LGBTQ, marriage equality, News, Russia, same-sex adoption, Trans, trans rights, Vladimir Putin, World, yelena mizulina

Yelena Mizulina, who successfully lobbied for Russia’s 2012 “gay propaganda” law, has emerged as a chilling barometer of the lengths Vladimir Putin will go to squash LGBT+ rights. (Nikolai GalkinTASS via Getty Images)

Russia’s cabinet has rejected amendments to the country’s Family Code which would not only have banned marriage equality and same-sex adoption (which are already outlawed), but would also have legally erased trans people.

A bloc of hard-line, high-decibel anti-LGBT+ lawmakers drew up a package of policies masterminded by Vladimir Putin earlier this year to drum up support for a constitutional referendum.

It helped Putin eke out a victory in July, enabling him to rule until 2036 and opening a path for senator Yelena Mizulina, the architect of the 2012 gay propaganda bill, and other lawmakers to pitch a revised family code thick with anti-LGBT+ policies shortly after.

But according to draft ruling obtained by TASS, ministers have snuffed out Mizulina’s revisions.

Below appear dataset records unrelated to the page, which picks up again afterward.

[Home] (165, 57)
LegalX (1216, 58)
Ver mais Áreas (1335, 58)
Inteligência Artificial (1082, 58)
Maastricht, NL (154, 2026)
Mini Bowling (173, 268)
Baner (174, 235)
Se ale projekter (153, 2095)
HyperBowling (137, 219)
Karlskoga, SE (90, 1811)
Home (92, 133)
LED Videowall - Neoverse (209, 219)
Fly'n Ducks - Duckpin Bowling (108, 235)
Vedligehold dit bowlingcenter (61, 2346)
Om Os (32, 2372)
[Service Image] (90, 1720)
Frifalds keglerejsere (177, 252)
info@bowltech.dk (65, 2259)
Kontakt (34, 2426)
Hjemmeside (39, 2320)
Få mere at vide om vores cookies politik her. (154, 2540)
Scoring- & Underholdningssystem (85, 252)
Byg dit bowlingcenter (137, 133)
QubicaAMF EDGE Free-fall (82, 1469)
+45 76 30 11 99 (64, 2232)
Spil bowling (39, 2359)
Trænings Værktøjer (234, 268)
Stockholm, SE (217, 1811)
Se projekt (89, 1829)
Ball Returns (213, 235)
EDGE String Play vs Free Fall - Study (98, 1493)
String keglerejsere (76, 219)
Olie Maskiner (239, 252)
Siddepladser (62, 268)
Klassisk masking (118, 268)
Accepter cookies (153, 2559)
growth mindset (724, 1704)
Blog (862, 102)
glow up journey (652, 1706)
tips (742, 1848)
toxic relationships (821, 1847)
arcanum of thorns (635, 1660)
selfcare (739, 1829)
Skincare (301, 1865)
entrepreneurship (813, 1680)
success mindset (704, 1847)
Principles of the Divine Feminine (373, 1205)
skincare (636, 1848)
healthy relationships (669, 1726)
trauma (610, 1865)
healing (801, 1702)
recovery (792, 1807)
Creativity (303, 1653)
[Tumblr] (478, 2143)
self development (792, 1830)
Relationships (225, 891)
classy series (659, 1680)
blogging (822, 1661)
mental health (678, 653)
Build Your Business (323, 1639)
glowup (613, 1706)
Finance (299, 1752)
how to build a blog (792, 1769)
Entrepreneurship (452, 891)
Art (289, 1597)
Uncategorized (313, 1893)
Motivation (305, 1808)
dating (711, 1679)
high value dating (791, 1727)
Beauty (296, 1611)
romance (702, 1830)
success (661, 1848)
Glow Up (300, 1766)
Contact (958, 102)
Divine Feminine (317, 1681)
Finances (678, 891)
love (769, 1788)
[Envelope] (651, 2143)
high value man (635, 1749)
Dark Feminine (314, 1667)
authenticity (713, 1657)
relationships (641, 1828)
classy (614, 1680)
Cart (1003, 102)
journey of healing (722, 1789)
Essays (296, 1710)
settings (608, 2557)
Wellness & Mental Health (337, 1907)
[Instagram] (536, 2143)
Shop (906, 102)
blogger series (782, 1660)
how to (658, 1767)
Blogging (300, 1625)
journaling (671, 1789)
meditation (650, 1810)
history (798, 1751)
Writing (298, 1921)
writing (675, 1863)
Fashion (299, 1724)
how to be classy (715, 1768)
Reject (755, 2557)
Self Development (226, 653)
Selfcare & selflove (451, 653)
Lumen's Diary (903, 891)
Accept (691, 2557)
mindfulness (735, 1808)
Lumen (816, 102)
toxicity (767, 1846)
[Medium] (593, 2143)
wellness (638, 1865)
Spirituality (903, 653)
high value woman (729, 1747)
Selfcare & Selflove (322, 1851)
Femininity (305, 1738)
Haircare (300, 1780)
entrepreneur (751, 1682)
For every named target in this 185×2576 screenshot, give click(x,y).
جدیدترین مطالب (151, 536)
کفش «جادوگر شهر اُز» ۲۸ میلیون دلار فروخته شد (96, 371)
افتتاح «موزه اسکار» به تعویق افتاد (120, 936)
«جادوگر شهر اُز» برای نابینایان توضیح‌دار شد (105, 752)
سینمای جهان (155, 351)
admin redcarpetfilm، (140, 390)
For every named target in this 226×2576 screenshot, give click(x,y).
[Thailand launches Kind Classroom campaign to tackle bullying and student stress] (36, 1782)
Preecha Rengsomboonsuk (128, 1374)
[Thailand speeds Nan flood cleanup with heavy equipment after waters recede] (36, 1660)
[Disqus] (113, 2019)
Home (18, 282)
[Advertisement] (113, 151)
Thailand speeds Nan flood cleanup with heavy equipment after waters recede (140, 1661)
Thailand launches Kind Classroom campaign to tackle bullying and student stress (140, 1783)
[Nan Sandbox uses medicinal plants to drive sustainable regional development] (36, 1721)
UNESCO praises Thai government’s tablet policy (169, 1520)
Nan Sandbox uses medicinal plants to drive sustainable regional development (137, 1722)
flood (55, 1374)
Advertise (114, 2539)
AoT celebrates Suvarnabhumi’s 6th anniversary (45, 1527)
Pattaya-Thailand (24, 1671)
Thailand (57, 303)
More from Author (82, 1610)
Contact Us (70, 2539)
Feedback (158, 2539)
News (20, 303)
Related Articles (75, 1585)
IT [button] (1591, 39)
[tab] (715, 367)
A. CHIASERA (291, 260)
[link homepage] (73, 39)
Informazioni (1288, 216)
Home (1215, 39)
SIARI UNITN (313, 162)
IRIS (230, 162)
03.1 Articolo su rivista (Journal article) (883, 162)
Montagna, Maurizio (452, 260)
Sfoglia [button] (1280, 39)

Russia’s Government Commission on Legislative Activities rejected Mizulina’s draft law which “aimed at strengthening the institution of the family”. The agency is responsible for formulating the government’s position on draft laws.

It followed a ruling Tuesday (October 20) by the country’s Human Rights Council that said such changes would infringe on child welfare.

Russian Human Rights Council says changes require ‘public discussion’.

The council’s chairman, Valery Fadeev, told RIA Novosti that any tweaks to the Family Code of Russia – the bedrock of laws which relate to guardianship, children and marriage – must be handled carefully.

“The main idea is that such significant changes to the legislation can’t be carried out in a hurry, without broad expert and public discussion,” she said.

“The topic of taking children away is very delicate. And how can this not be made worse?”

“Here, too, the question arises: how deep can public institutions get into the family?

“All this needs to be balanced and in the centre, of course, should be the rights of the child.”

Fadeev sought to stress that any proposed changes to the Family Code demands broad public discussion.

But such a move is no balm for LGBT+ Russians, considering pollsters in 2019 found that a heaving 87 per cent of citizens are against marriage equality.

The raft of changes to the country’s 1993, post-Soviet constitution proposed by Putin and his cronies were designed to strike hot-button issues, with LGBT+ rights among them.

Amendments first pitched by Senator Yelena Mizulinam would have barred trans people amending the gender marker on their birth certificates.

Without the certificate, trans folk are stonewalled from obtaining a new passport, among other identification documents, effectively ending recognition of trans people in the country.

Mizulina’s amendments sought to further prohibit same-sex couples from getting married or adopting, despite both already being illegal. Supporters hoped to do this by defining marriage as between a man and a woman in the constitution itself.